PyTorch NLP Versions Save

Basic Utilities for PyTorch Natural Language Processing (NLP)

0.5.0

4 years ago

Major Updates

Updated my README emoji game to be more ambiguous while maintaining fun and heartwarming vibe. 🐕
Support for Python 3.5
Extensive rewrite of README to focus on new users and building an NLP pipeline.
Support for Pytorch 1.2
Added torchnlp.random for finer grain control of random state building on PyTorch's fork_rng. This module controls the random state of torch, numpy and random.

import random
import numpy
import torch

from torchnlp.random import fork_rng

with fork_rng(seed=123):  # Ensure determinism
    print('Random:', random.randint(1, 2**31))
    print('Numpy:', numpy.random.randint(1, 2**31))
    print('Torch:', int(torch.randint(1, 2**31, (1,))))

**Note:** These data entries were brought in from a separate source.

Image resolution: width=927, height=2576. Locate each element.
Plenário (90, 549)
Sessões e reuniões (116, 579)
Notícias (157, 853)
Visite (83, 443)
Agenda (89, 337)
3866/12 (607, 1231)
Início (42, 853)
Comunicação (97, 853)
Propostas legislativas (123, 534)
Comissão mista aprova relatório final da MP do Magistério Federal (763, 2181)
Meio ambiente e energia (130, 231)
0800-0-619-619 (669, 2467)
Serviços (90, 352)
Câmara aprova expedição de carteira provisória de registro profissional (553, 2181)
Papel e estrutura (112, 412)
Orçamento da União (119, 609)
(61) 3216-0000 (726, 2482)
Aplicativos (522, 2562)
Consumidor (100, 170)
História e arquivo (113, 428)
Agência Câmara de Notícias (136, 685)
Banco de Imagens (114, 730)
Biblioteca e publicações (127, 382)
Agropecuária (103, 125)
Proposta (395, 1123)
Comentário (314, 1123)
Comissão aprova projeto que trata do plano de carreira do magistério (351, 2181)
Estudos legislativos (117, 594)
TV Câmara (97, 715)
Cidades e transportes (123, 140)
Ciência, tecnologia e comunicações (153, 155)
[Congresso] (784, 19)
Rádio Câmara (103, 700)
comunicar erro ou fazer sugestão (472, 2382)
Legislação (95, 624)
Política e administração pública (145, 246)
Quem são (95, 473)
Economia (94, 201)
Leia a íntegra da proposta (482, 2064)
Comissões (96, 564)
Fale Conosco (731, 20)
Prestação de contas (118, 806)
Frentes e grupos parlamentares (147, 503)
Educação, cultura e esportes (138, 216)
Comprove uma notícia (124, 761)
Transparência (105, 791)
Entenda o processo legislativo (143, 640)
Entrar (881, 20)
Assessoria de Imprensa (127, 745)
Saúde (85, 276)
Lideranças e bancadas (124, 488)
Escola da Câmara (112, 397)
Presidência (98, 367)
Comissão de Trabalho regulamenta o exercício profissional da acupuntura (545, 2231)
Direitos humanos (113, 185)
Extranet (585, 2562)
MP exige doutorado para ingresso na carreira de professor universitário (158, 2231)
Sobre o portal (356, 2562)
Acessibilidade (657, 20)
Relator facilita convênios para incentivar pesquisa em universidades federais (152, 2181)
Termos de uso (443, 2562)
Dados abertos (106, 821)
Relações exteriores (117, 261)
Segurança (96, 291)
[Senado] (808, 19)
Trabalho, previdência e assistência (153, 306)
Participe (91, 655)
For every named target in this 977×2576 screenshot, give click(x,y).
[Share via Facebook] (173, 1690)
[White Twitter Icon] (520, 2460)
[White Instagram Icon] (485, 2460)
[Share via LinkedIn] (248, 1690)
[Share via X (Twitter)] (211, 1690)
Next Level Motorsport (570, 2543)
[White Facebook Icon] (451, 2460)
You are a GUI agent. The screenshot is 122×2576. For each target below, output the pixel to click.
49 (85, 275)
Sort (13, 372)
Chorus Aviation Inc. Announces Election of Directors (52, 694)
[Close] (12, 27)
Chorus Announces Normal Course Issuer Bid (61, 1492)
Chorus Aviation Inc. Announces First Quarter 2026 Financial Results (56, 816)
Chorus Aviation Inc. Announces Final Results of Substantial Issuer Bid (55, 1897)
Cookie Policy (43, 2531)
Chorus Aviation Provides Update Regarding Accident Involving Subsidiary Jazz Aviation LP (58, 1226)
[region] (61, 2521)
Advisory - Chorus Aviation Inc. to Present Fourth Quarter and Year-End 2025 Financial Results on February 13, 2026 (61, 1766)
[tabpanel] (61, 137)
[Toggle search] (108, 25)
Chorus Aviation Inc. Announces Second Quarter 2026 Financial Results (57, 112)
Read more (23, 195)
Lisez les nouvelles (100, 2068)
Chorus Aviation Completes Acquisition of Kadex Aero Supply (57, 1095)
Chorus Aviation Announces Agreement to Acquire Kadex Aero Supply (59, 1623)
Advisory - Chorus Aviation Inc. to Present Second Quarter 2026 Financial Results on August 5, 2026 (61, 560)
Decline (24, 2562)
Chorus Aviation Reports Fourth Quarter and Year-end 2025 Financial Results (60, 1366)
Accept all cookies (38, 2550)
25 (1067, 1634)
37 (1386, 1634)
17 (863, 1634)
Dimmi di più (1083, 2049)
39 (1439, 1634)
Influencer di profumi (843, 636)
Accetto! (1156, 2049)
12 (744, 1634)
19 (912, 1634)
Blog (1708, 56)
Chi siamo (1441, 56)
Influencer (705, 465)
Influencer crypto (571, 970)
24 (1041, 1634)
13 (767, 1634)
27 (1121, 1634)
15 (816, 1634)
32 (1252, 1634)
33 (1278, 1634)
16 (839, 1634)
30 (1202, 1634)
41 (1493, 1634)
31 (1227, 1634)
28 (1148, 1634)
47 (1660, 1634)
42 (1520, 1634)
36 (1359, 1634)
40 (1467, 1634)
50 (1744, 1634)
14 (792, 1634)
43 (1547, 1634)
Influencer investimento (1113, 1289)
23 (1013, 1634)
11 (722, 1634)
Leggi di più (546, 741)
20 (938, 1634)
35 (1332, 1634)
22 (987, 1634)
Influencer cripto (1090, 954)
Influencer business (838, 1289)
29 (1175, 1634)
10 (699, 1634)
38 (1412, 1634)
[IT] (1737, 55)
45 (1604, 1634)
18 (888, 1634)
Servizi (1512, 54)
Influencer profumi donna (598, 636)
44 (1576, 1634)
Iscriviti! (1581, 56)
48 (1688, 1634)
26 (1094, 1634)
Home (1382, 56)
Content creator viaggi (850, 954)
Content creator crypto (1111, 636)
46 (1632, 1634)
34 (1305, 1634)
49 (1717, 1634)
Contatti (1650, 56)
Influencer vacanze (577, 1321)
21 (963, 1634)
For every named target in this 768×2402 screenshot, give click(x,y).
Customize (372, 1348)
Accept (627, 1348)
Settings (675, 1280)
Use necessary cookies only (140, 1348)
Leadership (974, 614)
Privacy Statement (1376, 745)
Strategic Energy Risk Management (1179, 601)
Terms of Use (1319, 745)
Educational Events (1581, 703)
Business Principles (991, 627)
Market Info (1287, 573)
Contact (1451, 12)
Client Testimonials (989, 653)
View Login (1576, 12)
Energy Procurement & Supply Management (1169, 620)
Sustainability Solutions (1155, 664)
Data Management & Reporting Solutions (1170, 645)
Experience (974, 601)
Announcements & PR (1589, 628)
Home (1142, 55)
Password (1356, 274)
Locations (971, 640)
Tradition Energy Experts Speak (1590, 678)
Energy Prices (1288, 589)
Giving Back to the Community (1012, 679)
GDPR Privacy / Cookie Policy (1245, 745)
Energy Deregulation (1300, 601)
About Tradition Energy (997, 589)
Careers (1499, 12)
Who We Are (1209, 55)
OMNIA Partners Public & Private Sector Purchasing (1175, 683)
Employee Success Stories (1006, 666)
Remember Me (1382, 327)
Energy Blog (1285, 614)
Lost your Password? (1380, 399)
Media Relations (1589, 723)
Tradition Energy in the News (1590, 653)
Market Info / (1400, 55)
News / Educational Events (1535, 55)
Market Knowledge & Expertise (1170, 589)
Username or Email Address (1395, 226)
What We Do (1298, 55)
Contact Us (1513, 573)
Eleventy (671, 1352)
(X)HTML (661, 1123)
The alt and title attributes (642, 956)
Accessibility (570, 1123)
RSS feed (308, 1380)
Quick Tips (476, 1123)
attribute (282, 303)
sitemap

Refactored torchnlp.samplers enabling pipelining. For example:

from torchnlp.samplers import DeterministicSampler
from torchnlp.samplers import BalancedSampler

data = ['a', 'b', 'c'] + ['c'] * 100
sampler = BalancedSampler(data, num_samples=3)
sampler = DeterministicSampler(sampler, random_seed=12)
print([data[i] for i in sampler])  # ['c', 'b', 'a']

Added torchnlp.samplers.balanced_sampler for balanced sampling extending Pytorch's WeightedRandomSampler.
Added torchnlp.samplers.deterministic_sampler for deterministic sampling based on torchnlp.random.
Added torchnlp.samplers.distributed_batch_sampler for distributed batch sampling.
Added torchnlp.samplers.oom_batch_sampler to sample large batches first in order to force an out-of-memory error.
Added torchnlp.utils.lengths_to_mask to help create masks from a batch of sequences.
Added torchnlp.utils.get_total_parameters to measure the number of parameters in a model.
Added torchnlp.utils.get_tensors to measure the size of an object in number of tensor elements. This is useful for dynamic batch sizing and for torchnlp.samplers.oom_batch_sampler.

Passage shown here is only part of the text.